Purposefully misquoting Gore was originally just a fun little dig for Rush, misquoting for little more than the sake of mockery and to insinuate that Gore had “trouble with the truth.” It was quickly picked up by the rest of conservative radio, where it transformed quickly from a jokey sort of mockery into an increasingly disturbing truth. Within 48 hours or so Al Gore had become the most shameless of liars attributed variously to mental illness, “Just because he’s a liar,” and “Because he’s a liar who hates the common person and must think we’re awfully stupid...”
What made this initial wave of the false narrative so disturbing was 1) how obviously either false or totally out of context it was and 2) how little that seemed to matter. “Al Gore said he invented the internet” would normally be considered akin to “Al Gore said he was the Queen of England.” or “Al Gore said he walked on the moon.” The possibilities being that Al Gore was mad as a hatter, or the person relaying the information was either lying or wrong. Far and away the least likely possibility was that Al Gore, Senator from Tennessee who was running for President of the United States, was trying to take credit for personally inventing the internet hoping nobody would bother to check. Under any normal circumstances you would have to be insane to think that was the case, but within 72 hours or so, that’s precisely what millions of Americans either believed or claimed to.

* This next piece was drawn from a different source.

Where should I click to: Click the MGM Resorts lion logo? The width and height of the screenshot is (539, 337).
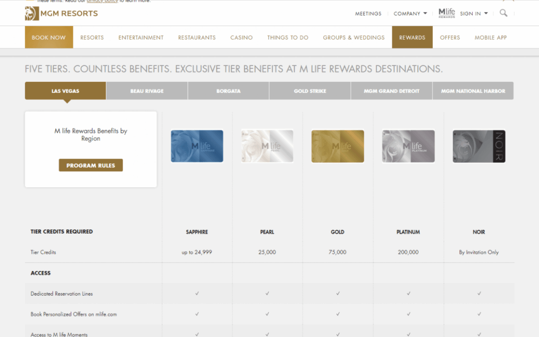click(32, 13)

At some point Al Gore should’ve asked what Rush was smoking in his cigars, or explained how phenomenally stupid someone would have to be to think or repeat such a thing. But Al Gore, like the rest of us, chose to ignore what was obvious foolishness, and I’m afraid we did so very much to our peril. Because the thing we were ignoring was a new social phenomenon - a sort of voluntary mass-hallucination where people gleefully repeated as true something they knew was entirely false en masse for no other reason than ridicule, and for some reason they weren’t the assholes, you were. Lies are as old as language itself - they may in fact be the reason language was invented - and masses of people all parroting things they know are not true is as old as religion. But Al Gore inventing the internet was the first instance I can think of where a prima facie lie was spread for no other reason beyond ridicule, and may have been the moment where conservatives got that first addictive taste of those sweet, sweet liberal tears.

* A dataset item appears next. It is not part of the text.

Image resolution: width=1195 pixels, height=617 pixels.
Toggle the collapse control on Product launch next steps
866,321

So whether he’s facing indictment, or even impeachment - Trump ain’t going nowhere and his traitorous supporters aren’t going anywhere either. Bush V. Gore taught the Republicans 1) there’s no punishment for stealing an election and 2) if things are at all close they can lie, cheat and bully their way to victory, because there’s no punishment for that either. By now we should already know that things like reason, precedent and the rule of law are meaningless to them, and on the off chance that ten or twenty million of us marching for a day or two doesn’t do the trick, I suggest a complete economic boycott of everything. Don’t buy anything, sell anything, and if you absolutely have to show up for work, don’t do anything. A week of this, maybe ten days, and the Aeroflot departures desks will be mobbed with fleeing Republican lawmakers.
And if you can’t pull that off, just remember the cornerstone of authoritarianism is what they call “respect.” Not the real kind mind you - respect willfully given based on character or accomplishment. I’m talking about the fake kind of respect that bullies and authoritarians need to fill the hole where demonstrable love and nurturing from their fathers is supposed to be: respect based on status or rank. Fascists never, ever give up power, and so long as staying in power means they’re “winning,” nothing’s gonna get the bastards out. But if the price of “winning” is relentless humiliation, I think you’ll be amazed at how quickly they’ll tire of it. When this whole sorry chapter of our nation’s history comes to a head, I’m certain that the power of ridicule and weaponization of humiliation will be the key deciding factors, and whoever controls them will be the victor. Few things are more effective against fascists than laughter.